There are pictures in the records below; leave them out and set down exactly the lines from the one holding "You are a GUI" through the one holding "Given: Increase spacing".
#### RAW DATA ####
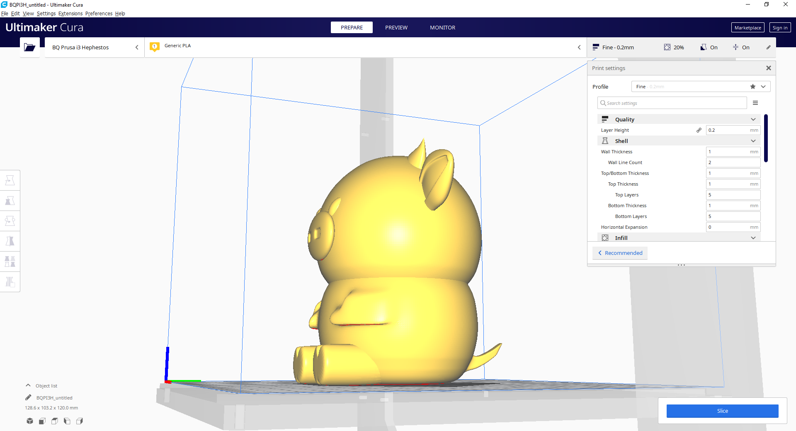Switch to the PREVIEW tab
Screen dimensions: 796x431
(396, 27)
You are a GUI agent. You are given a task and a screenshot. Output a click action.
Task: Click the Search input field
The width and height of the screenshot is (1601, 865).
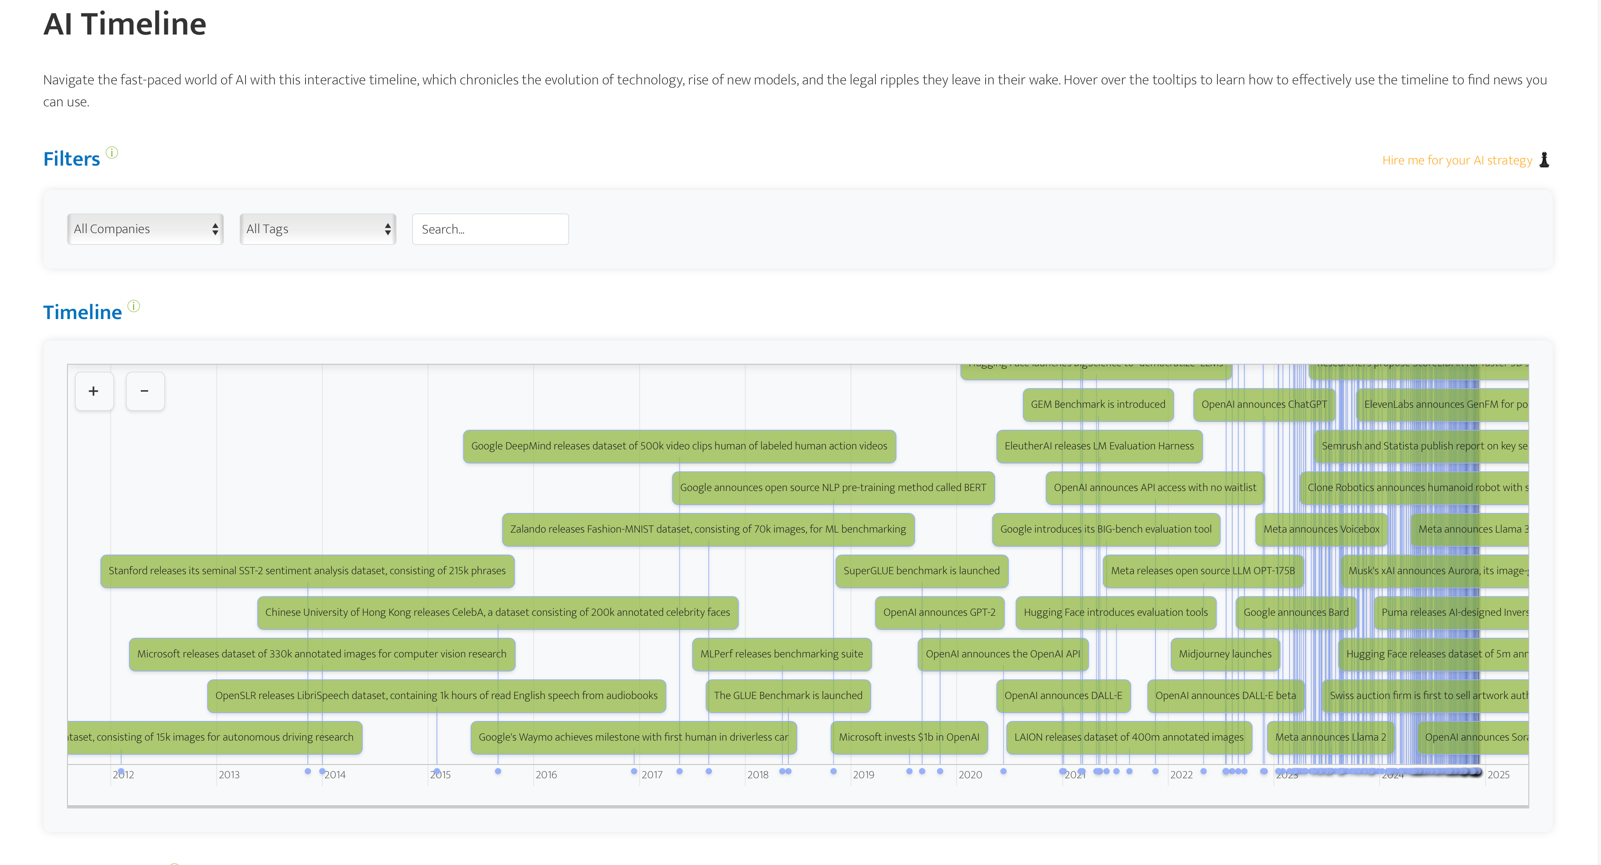point(490,229)
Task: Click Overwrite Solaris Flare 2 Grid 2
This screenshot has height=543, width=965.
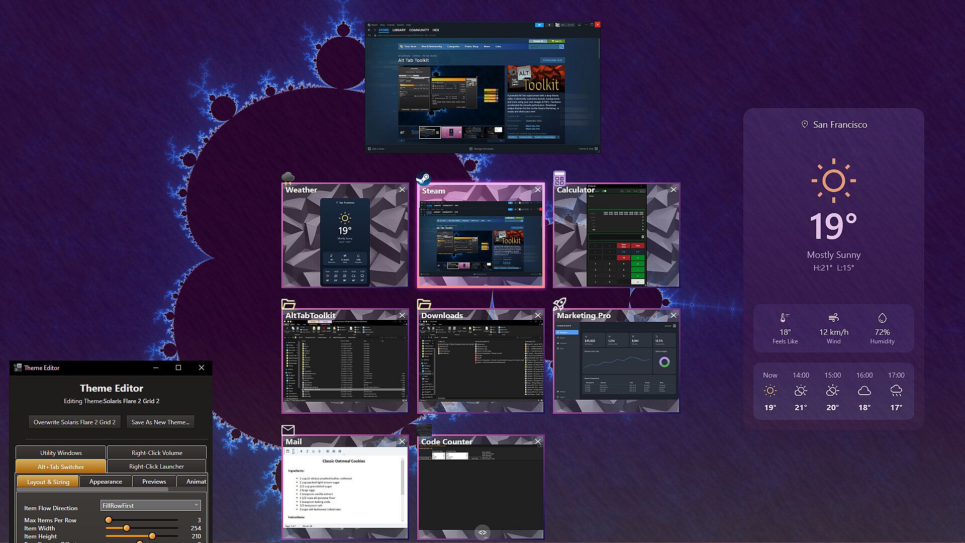Action: point(74,422)
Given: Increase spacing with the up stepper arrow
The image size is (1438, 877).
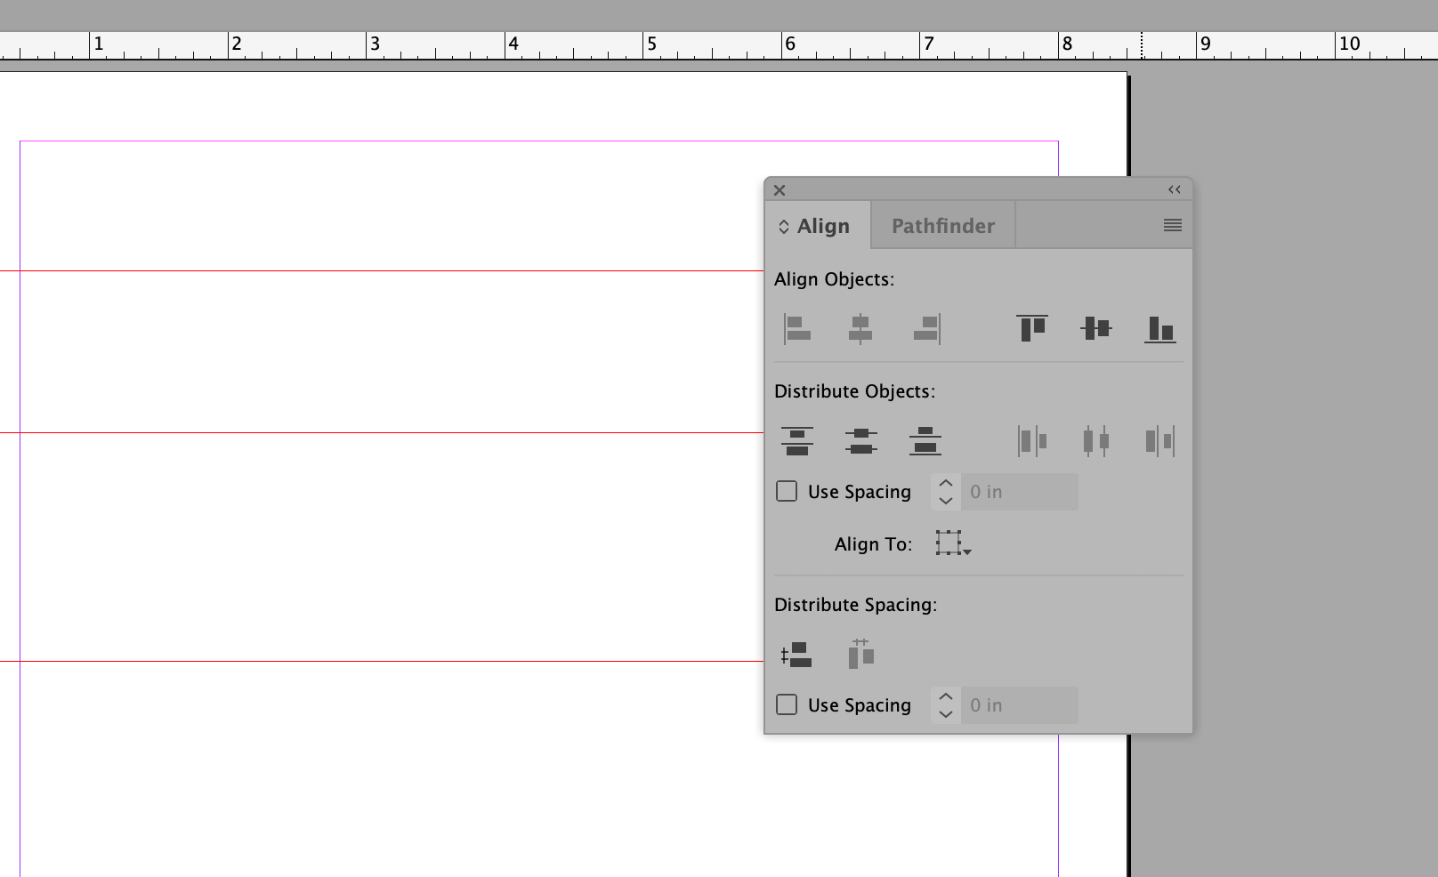Looking at the screenshot, I should pyautogui.click(x=945, y=483).
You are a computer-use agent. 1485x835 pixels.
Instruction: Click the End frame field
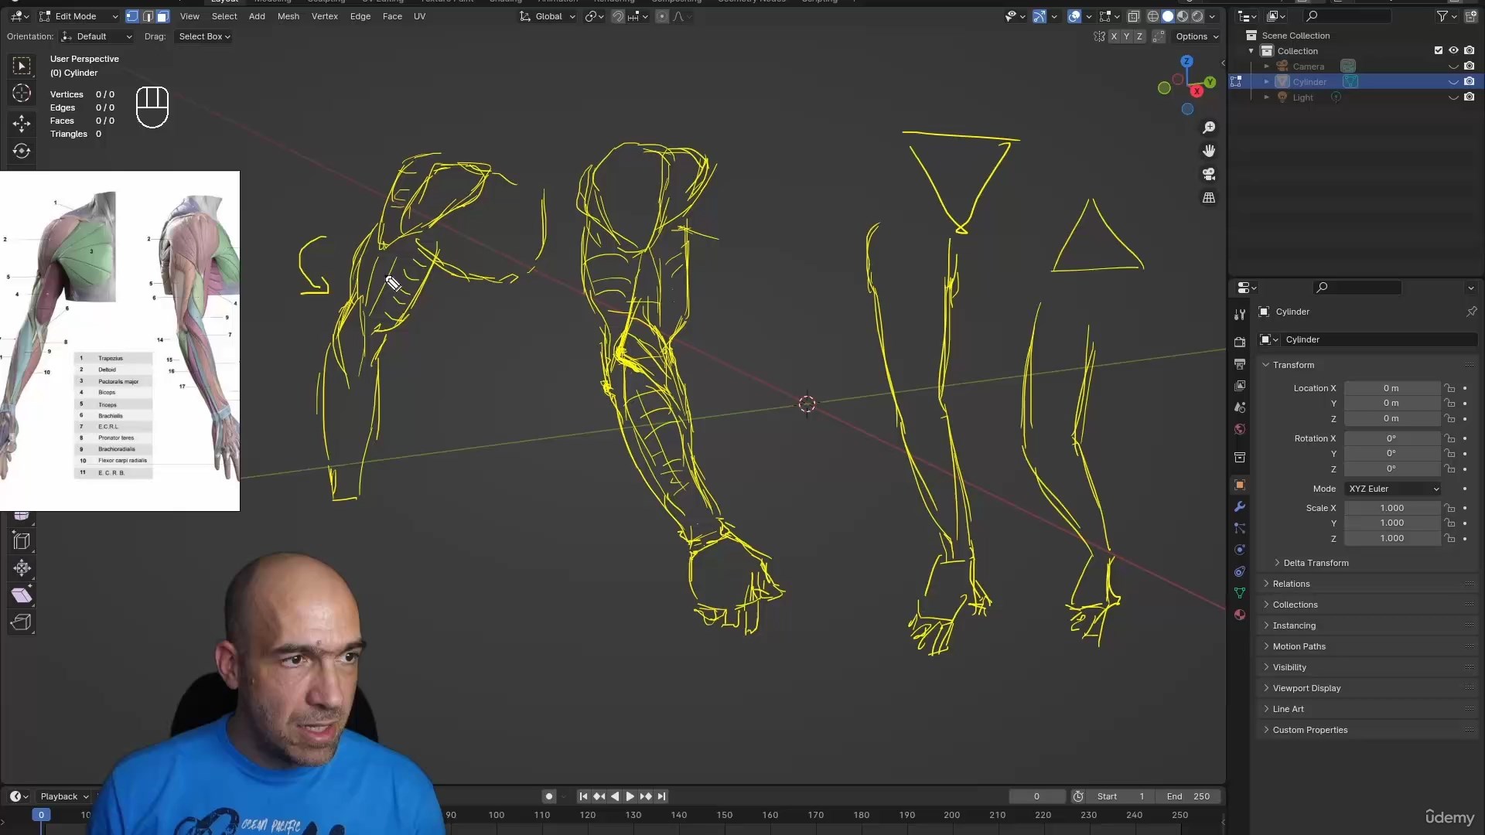[x=1189, y=796]
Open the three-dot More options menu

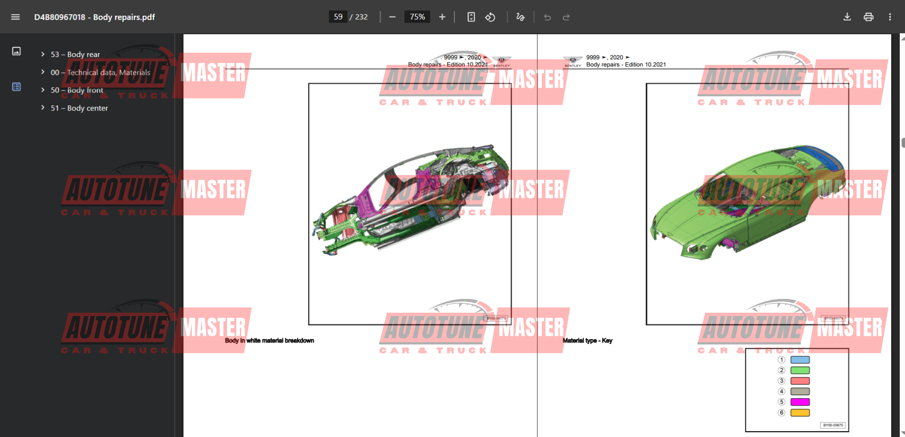890,17
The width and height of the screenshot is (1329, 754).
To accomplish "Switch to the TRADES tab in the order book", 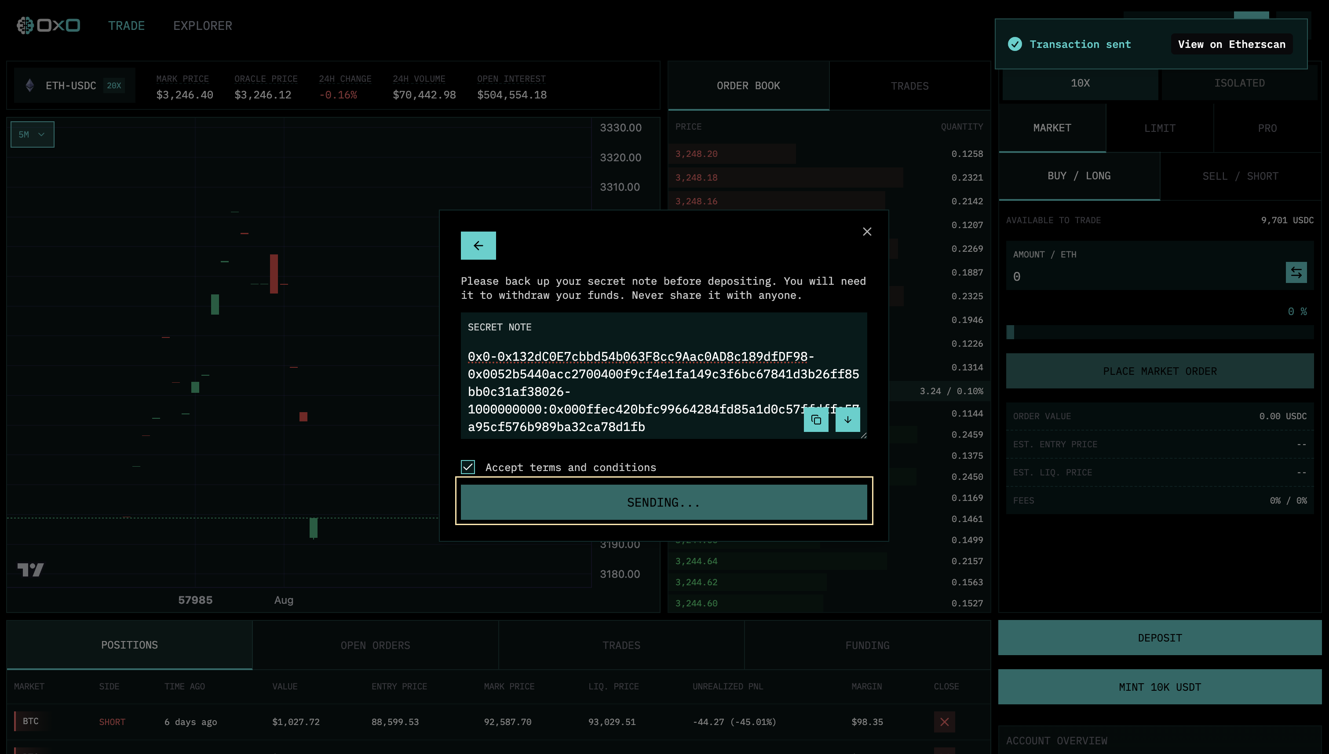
####
ANSWER AREA:
You are a GUI agent. You are given a task and a screenshot. Output a click action.
Task: Click the Search input field
The width and height of the screenshot is (1601, 865).
point(490,229)
Task: Click Overwrite Solaris Flare 2 Grid 2
This screenshot has height=543, width=965.
Action: point(74,422)
Given: Increase spacing with the up stepper arrow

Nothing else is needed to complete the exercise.